Cumartesi, Nisan 20, 2024

Metin Çulhaoğlu: Saray rejiminin subjektif çıkarları bana göre bu başkanlık sistemini zorlamalarını getiren başlıca nedendir

“Tek adam yönetimi benim bir sosyalist olarak sahiplenilmesi ve savunulmasını gerekli gördüğüm cumhuriyetin kazanımlarını berhava edecek” diyen Metin Çulhaoğlu ile ‘hayır’ cephesini ve 16 Nisan’daki tarihi referandumda neden ‘hayır’ dediğini konuştuk.

-Öncelikle yeni anayasanın getirilmesiyle ilgili ne düşünüyorsunuz? Süreci nasıl değerlendiriyorsunuz? Böyle bir değişikliğe neden ihtiyaç duydu?

Türkiye’de sermaye sınıfının, egemen sınıfların tercihlerinin başkanlık sistemi olduğunu söylüyorlar. Ben tam böyle düşünmüyorum. Şöyle düşünüyorum: Sermaye sınıfının elbette belirli tercihleri olabilir ama sermaye sınıfının tercihlerini doğrudan doğruya bugün getirilmek istenen başkanlık sistemi gibi bir şey dayattığını düşünmüyorum. Dolayısıyla neye bağlıyorum bunu, bugünkü başkanlık sistemi ya da cumhurbaşkanlığı sistemi her neyse dayatması daha özel olarak önünün tıkanabileceğini, büyük bedeller ödeyebileceğini gören bir siyasi zihniyetin “Benim kurtuluş yolum bu olabilir” demesi. Kurtuluş reçetesi olarak görmesi. Şunu anlatmaya çalışıyorum objektif diyebileceğimiz ölçütlere göre saray rejiminin subjektif çıkarları, niyetleri, geleceğe ilişkin kuşkuları bana göre bu başkanlık sistemini zorlamalarını getiren başlıca nedendir.

-Bunun bir rejim değişikliği olduğunu söylüyorlar, AKP de diyor ki “Bu bir sistem değişikliği.” Bu meseleye nasıl bakıyorsunuz? Bu bir sistem değişikliği mi yoksa rejim değişikliği mi?

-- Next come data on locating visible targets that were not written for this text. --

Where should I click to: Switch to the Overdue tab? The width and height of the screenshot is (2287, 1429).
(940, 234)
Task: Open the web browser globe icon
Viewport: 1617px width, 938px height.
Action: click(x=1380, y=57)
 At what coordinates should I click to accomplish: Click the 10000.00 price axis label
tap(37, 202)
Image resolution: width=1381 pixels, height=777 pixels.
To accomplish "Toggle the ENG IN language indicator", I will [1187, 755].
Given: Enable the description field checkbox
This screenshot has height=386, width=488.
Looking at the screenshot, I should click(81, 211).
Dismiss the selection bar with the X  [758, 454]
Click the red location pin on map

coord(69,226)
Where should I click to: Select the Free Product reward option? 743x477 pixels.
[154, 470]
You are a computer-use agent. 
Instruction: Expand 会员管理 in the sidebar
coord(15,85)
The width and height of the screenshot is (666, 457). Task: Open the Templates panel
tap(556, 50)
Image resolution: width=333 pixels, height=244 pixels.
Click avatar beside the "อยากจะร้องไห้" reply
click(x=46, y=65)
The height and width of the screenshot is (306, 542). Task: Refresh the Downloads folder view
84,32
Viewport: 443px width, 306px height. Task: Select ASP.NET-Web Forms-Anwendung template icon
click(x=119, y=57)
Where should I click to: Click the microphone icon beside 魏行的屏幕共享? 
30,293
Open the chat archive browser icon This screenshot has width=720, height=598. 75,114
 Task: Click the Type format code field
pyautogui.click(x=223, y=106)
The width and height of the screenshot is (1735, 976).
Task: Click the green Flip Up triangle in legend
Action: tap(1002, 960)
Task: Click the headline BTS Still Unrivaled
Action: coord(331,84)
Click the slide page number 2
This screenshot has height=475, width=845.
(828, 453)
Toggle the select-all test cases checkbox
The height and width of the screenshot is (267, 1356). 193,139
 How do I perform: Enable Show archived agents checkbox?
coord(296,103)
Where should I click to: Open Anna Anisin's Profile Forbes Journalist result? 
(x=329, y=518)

Kağıt üzerinde bakıldığı zaman rejim falan değişmiyor sistem değişiyor denilebilir ama defakto, fiili uygulamalara bakıldığında, anayasayadaki onsekiz maddeye bakıldığında fiilen bir rejim değişikliği olduğu ortaya çıkıyor.

Sözgelimi çok basit bir örnek; mesela Kurtuluş Savaşı yıllarında meclis Mustafa Kemal Paşa’yı sorgulayabiliyordu, yetkileri verelim vermeyelim konusunda şimdi oradan bile çok geri bir noktaya geldi.

-Bu süreci hızlandıran MHP oldu. Bahçeli’nin bu süreçte çok kritik rol oynadığı söyleniyor. 367 meselesinde, meclis başkanı seçiminde vs. Bu durumu nasıl yorumluyorsunuz?

Bir örnek vereyim; Altan Öymen “Kayıp Haziran” diye bir kitap yazdı. Altan Öymen ki siyasette çok tecrübeli, pişmiş bir insan, kitabın iki üç yerinde “7 Haziran seçimlerinden sonra Devlet Bahçeli’nin neden her şeye kapılarını kapatan bir tavır takındığını ben açıklayamıyorum.” diyor. Siyasette bu kadar pişmiş Altan Öymen gibi bir insanın şu ya da bu şekilde açıklayabilmesi lazımken, açıklamaya çalışması gerekirken o bile “Ben bu işi çözemedim.” diyor.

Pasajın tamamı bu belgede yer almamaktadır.